Despite AUR’s disagreement with Rome’s trinitarian theology, there is much to admire in a church that contains a variety of traditions, viewpoints, and saintly followings* that allow for diversity under a unifying central vision. There is much more to Catholicism than the doctrine of the Trinity, a broad range of redeeming characteristics, which is unfortunately not the case for many Protestant trinitarian denominations.
Still, there are occasions for disagreement with the Vatican beyond the misadventures of the 4th Century, when it becomes instructive to show how the views of RCC and AUR differ. During his recent travels in Africa, while speaking to Muslims in Cameroon, Pope Benedict stated that “genuine religion … rejects all forms of violence and totalitarianism: not only on principles of faith but also of right reason.”
The problem with this statement is that there is often no effective response to totalitarianism but violence. A philosophy that rejects all forms of violence must necessarily accept some forms of totalitarianism, and a philosophy that rejects all forms of totalitarianism must necessarily accept some forms of violence.
The self-sabotaging ethic of pacifism and justice expressed by the Pope in Cameroon is characteristic of liberal theologians among whom (despite their opposition to abortion and contraception) Catholics currently stand. A revealing example of this ethic is Martin Niemöller’s iconic poem against Nazi totalitarianism:
They came first for the communists,
___and I did not speak up, because I was not a communist.
Then they came for the trade unionists,
___and I did not speak up, because I was not a trade unionist.
Then they came for the Jews,
___and I did not speak up, because I was not a Jew.
And then they came for me,
___and by that time there was no one left to speak up.
While the sentiment of mutual accountability in this celebrated poem is admirable, the underlying idea that Nazi totalitarianism could have been stopped by “speaking up” is dangerous, and enables oppression. It was not an army of rhetoriticians who marched on Berlin or liberated the death camps.
Adult Moral Thinking
As Christians we certainly must love our enemies, but that does not absolve us the responsibility of protecting the innocent from those enemies. We may turn the other cheek, but we have no right to turn someone else’s cheek, even by omission and inaction. Jesus taught us to be “innocent as doves” but also “shrewd as serpents,” or as Paul put it: “in regard to evil be infants, but in your thinking be adults.”
The “right reason” Pope Benedict invoked requires us to balance considerations of peace and justice, and accept the harsh necessities presented by the real world.
Shrewd, adult thinking recognizes that not all oppressors can be talked down. So, although we may not hate our enemies, that does not mean we delude ourselves about the often violent nature of social reality.

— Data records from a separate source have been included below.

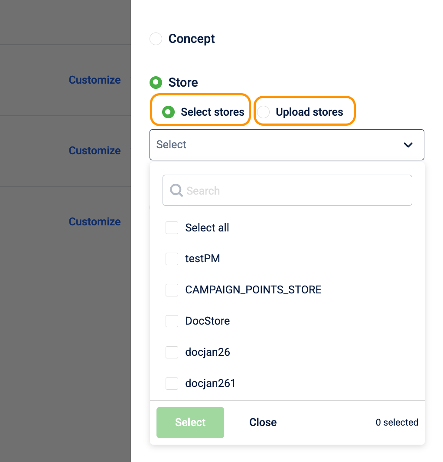This screenshot has width=443, height=462.
Task: Click the Close button in dropdown
Action: coord(263,423)
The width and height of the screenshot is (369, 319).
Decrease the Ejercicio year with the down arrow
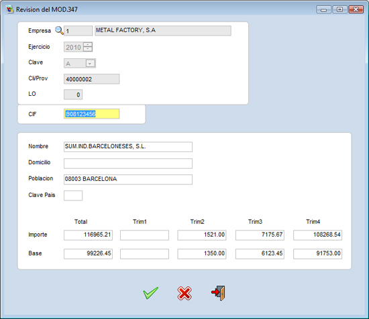tap(88, 49)
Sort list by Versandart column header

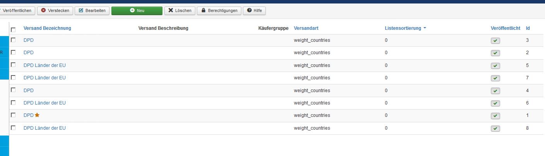[x=306, y=28]
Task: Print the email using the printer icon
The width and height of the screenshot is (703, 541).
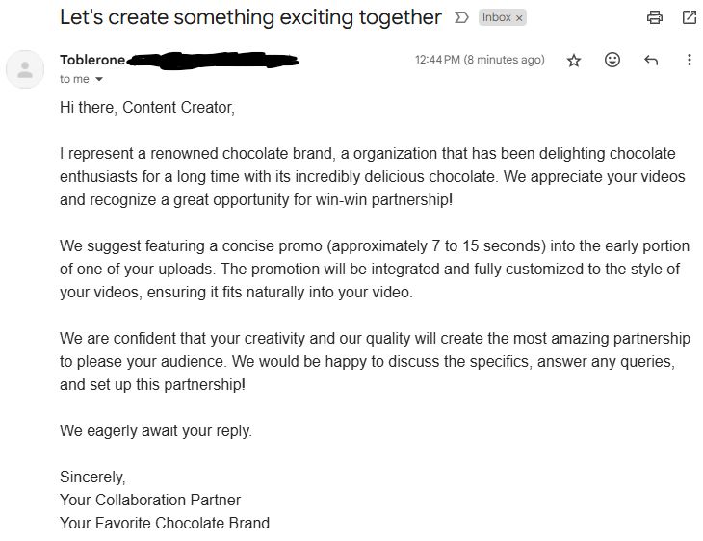Action: (x=655, y=17)
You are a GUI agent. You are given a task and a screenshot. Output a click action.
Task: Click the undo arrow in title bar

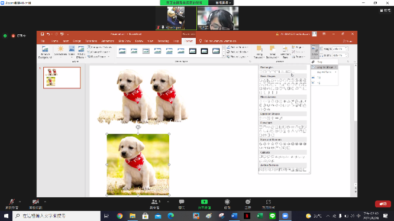coord(49,34)
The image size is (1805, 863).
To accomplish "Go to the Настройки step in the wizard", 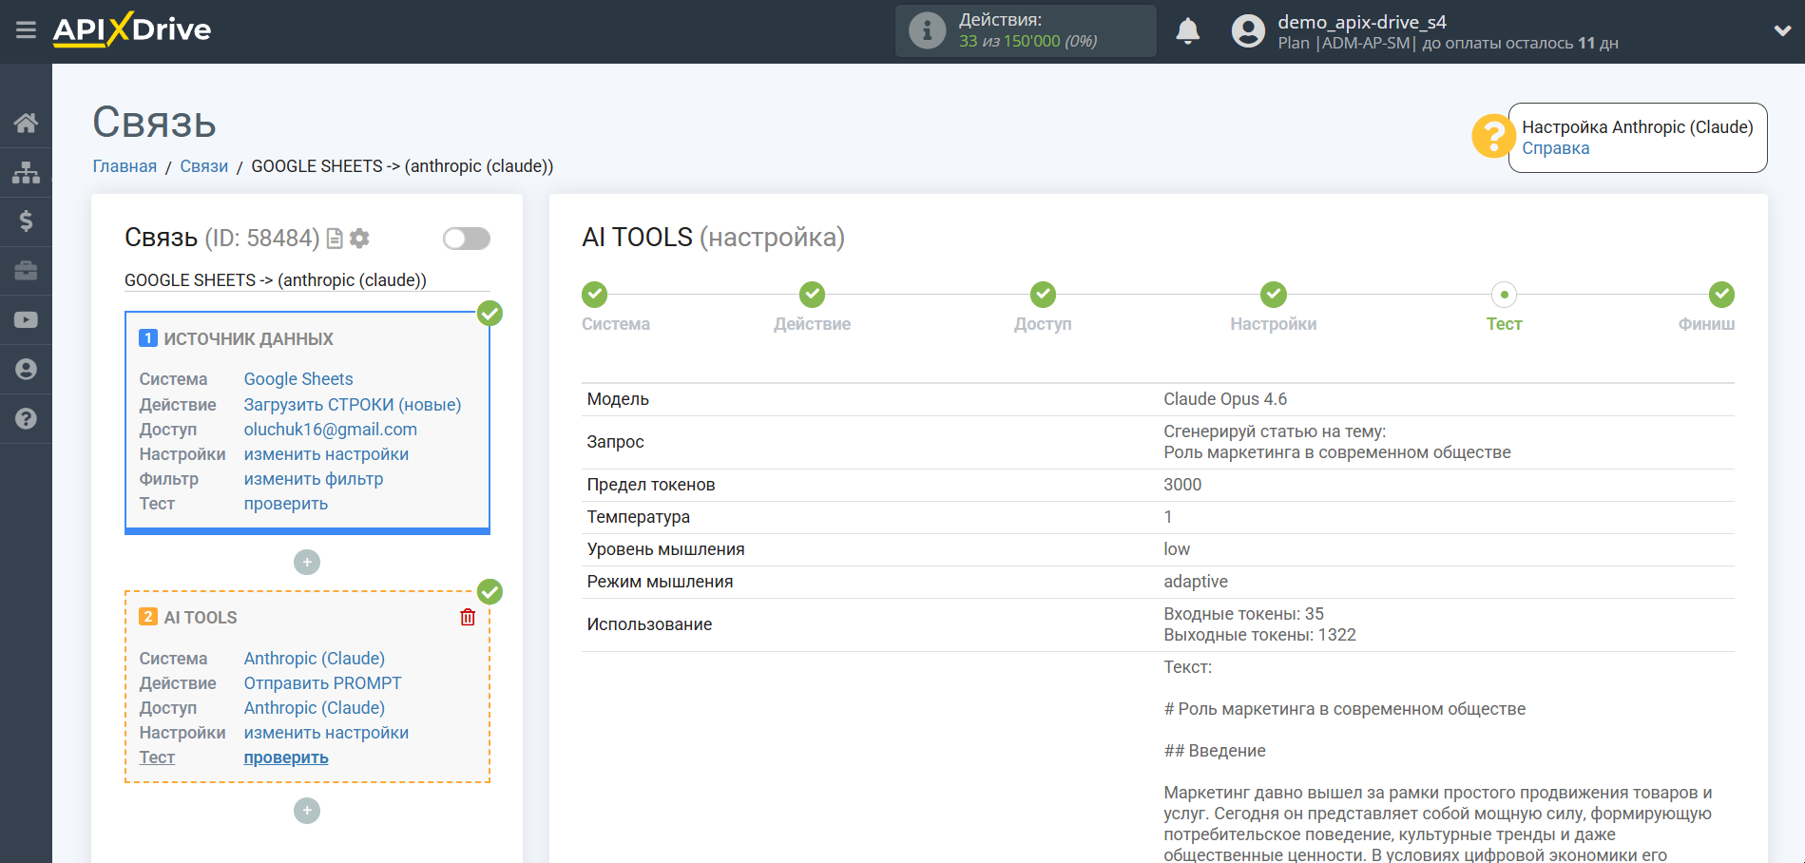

Jesus made this quite clear when he admonished his followers: “One who has no sword must sell his coat and buy one.” Even Mahatma Gandhi, who has become an interfaith emblem of non-violence, was emphatic on this point:
I have been repeating over and over again that he who cannot protect himself or his nearest and dearest or their honour by non-violently facing death may and ought to do so by violently dealing with the oppressor.
The moral distinction is not between the violent and the non-violent, but between those who engage in violence enthusiastically and those who resort to violence only reluctantly and out of necessity. This is the core ethic of ius ad bellum, a just reason for war : that war is justified only when peace and justice cannot be simultaneously served.
But even so, just war has as its ultimate goal a just peace, and therefore all valid articulations of ius ad bellum are in reality expressions of ius in pace, ways to achieve justice in the larger context of long-term peace, just as surgery is a wound we suffer temporarily in order to make the body whole and healthy over the long term.
A just and reasonable religion no more abjures violent force in the pursuit of social justice than a loving and reasonable adult would abjure medical treatment for his or her infant.
Still, although his rhetoric was regrettable, by celebrating the peaceful coexistence of Christians and Muslims in Cameroon — which stands in shocking contrast to the inter-religious strife in Nigeria to the north — Pope Benedict is striking a helpful chord. If everyone would choose peace, peace is possible. The Cameroonians, and in fact the Pope himself, are proving a concept that the Nigerians should emulate.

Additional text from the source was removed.